• **Task 1**
Answer these questions about the LyX commit:
(a) Under the syntax <feature>!=enc1;enc2..., when is the feature required?
(b) How many files changed, and how many insertions and deletions were there?
(c) Which file shows 39 changed lines?

START Excerpted text

[LyX/master] unicodesymbols: add general way to require a feature only for specific encodings

Juergen Spitzmueller Sat, 28 Apr 2018 04:34:14 -0700

commit 0b2fae66e32bb626611e7ce055c2cd8f41d6e151
Author: Juergen Spitzmueller <[email protected]>
Date:   Sat Apr 28 13:31:29 2018 +0200


    unicodesymbols: add general way to require a feature only for specific 
encodings
    
    A feature can now be required only for specific input or font encodings:
    - <feature>=enc1;enc2...  Require the feature <feature> only if the
                              character is used in one if the specified font
                              or input encodings.
    - <feature>!=enc1;enc2... Require the feature <feature> only if the
                              character is used in a font or input encoding
                              that is not among the specified.
---
 lib/unicodesymbols      |   74 +++++++++++++++++++++++++---------------------
 src/BufferEncodings.cpp |    5 ++-
 src/Encoding.cpp        |    7 +---
 src/LaTeXFeatures.cpp   |    8 ++--
 src/Paragraph.cpp       |   39 ++++++++++++++++++++++--
 5 files changed, 85 insertions(+), 48 deletions(-)

diff --git a/lib/unicodesymbols b/lib/unicodesymbols
index 29fdb11..c4f2303 100644
--- a/lib/unicodesymbols
+++ b/lib/unicodesymbols
@@ -25,30 +25,36 @@
 
 # syntax:
 # ucs4 textcommand                textpreamble flags mathcommand mathpreamble
-# textcommand and textpreamble are used if the symbol occurs in textmode.
-# mathcommand and mathpreamble are used if the symbol occurs in mathmode.
-# Both mathcommand and mathpreamble are optional.
-# textpreamble and mathpreamble can either be a feature known by the 
LaTeXFeatures
-# class (e.g. tipa), or a LaTeX command (e.g. \\usepackage{bla}).
-# Features may be combined using '|', in this case one of the alternatives is
-# chosen. The algorithm tries to satisfy as many requirements as possible.
-# Therefore it may depend on the whole document contents which feature is 
chosen.
-# Known flags:
-# - combining          This is a combining char that will get combined with a 
base char
-# - force              Always output replacement command
-# - force=enc1;enc2... Always output replacement command in the specified 
encodings.
-# - force!=en1;en2...  Always output replacement command in all but the 
specified encodings.
-#                      Symbols are never forced in encodings with iconv name
-#                      UTF-8 and package none (currently only utf8-plain).
-# - mathalpha          This character is considered as a math variable in 
mathmode
-# - notermination=text Do not terminate this textcommand (by {} or space).
-#                      This is set by default if textcommand ends with }.
-# - notermination=math Do not terminate this mathcommand (by {} or space).
-#                      This is set by default if mathcommand ends with }.
-# - notermination=both Do not terminate this textcommand and mathcommand (by 
{} or space).

END Excerpted text

• **Task 2**
Update the records from their first line through the line that has "Looking at the screenshot, I should pos(106,140).", replacing "Open" with "Launch" and leaving everything else unchanged. Give only those lines.

START Recorded data

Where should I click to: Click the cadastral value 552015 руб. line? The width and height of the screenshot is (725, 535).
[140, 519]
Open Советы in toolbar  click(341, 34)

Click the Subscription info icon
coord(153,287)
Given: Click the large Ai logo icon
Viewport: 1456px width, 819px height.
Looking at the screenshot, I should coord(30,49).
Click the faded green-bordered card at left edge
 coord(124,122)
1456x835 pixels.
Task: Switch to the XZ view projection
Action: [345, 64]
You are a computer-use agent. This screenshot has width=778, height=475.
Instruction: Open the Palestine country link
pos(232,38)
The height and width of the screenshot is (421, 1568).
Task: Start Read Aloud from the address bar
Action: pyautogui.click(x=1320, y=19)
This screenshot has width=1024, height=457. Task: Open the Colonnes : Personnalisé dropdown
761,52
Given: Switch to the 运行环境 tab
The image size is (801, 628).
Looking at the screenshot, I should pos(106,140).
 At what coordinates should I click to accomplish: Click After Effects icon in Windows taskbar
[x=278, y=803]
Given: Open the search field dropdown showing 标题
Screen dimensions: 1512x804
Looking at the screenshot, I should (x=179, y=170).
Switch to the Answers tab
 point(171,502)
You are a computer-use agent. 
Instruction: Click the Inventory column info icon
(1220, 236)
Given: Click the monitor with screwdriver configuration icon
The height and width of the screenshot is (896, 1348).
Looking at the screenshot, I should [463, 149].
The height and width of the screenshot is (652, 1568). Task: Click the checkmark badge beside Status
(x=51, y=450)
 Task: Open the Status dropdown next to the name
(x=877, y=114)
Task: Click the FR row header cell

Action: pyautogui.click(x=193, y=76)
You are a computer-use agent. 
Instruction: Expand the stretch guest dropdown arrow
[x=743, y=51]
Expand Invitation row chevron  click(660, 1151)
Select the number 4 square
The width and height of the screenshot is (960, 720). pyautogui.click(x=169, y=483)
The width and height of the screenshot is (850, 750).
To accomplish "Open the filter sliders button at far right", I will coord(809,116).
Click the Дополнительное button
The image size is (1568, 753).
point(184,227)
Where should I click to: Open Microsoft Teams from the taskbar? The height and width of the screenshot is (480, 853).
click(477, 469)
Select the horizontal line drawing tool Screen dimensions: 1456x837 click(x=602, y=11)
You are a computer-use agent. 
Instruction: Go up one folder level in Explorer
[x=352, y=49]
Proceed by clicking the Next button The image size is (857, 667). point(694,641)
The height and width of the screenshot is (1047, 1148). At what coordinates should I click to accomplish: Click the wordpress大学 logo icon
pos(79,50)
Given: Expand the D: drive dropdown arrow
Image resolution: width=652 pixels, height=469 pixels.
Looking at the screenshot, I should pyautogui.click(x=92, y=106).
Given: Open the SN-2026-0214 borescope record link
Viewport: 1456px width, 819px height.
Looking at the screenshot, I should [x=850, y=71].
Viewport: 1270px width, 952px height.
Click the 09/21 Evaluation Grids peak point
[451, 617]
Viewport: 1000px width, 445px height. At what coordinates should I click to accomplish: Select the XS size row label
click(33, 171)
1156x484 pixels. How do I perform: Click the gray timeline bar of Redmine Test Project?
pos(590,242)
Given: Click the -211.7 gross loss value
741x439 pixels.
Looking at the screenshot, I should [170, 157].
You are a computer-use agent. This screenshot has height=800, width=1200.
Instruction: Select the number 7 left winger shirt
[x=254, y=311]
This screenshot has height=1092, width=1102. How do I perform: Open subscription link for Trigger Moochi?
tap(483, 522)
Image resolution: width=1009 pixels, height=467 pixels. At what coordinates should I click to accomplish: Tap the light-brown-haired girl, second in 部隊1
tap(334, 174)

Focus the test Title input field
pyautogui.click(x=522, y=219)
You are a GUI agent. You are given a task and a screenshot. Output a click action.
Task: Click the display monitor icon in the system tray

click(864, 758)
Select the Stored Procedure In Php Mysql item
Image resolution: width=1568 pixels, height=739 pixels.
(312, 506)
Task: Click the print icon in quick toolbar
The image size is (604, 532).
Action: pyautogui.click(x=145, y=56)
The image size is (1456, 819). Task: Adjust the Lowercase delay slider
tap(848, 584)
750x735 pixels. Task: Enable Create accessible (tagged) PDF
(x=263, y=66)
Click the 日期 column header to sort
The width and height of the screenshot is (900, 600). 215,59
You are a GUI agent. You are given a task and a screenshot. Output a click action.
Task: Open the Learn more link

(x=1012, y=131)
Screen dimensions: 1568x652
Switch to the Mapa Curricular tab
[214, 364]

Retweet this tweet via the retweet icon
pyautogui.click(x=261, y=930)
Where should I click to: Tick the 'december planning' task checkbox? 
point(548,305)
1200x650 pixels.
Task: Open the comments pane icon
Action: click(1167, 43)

END Recorded data

• **Exercise output 1**
(a) Only if the character is used in a font or input encoding that is not among the specified ones.
(b) 5 files changed, with 85 insertions and 48 deletions.
(c) src/Paragraph.cpp

• **Exercise output 2**
Where should I click to: Click the cadastral value 552015 руб. line? The width and height of the screenshot is (725, 535).
[140, 519]
Launch Советы in toolbar  click(341, 34)

Click the Subscription info icon
coord(153,287)
Given: Click the large Ai logo icon
Viewport: 1456px width, 819px height.
Looking at the screenshot, I should coord(30,49).
Click the faded green-bordered card at left edge
 coord(124,122)
1456x835 pixels.
Task: Switch to the XZ view projection
Action: [345, 64]
You are a computer-use agent. This screenshot has width=778, height=475.
Instruction: Launch the Palestine country link
pos(232,38)
The height and width of the screenshot is (421, 1568).
Task: Start Read Aloud from the address bar
Action: pyautogui.click(x=1320, y=19)
This screenshot has width=1024, height=457. Task: Launch the Colonnes : Personnalisé dropdown
761,52
Given: Switch to the 运行环境 tab
The image size is (801, 628).
Looking at the screenshot, I should pos(106,140).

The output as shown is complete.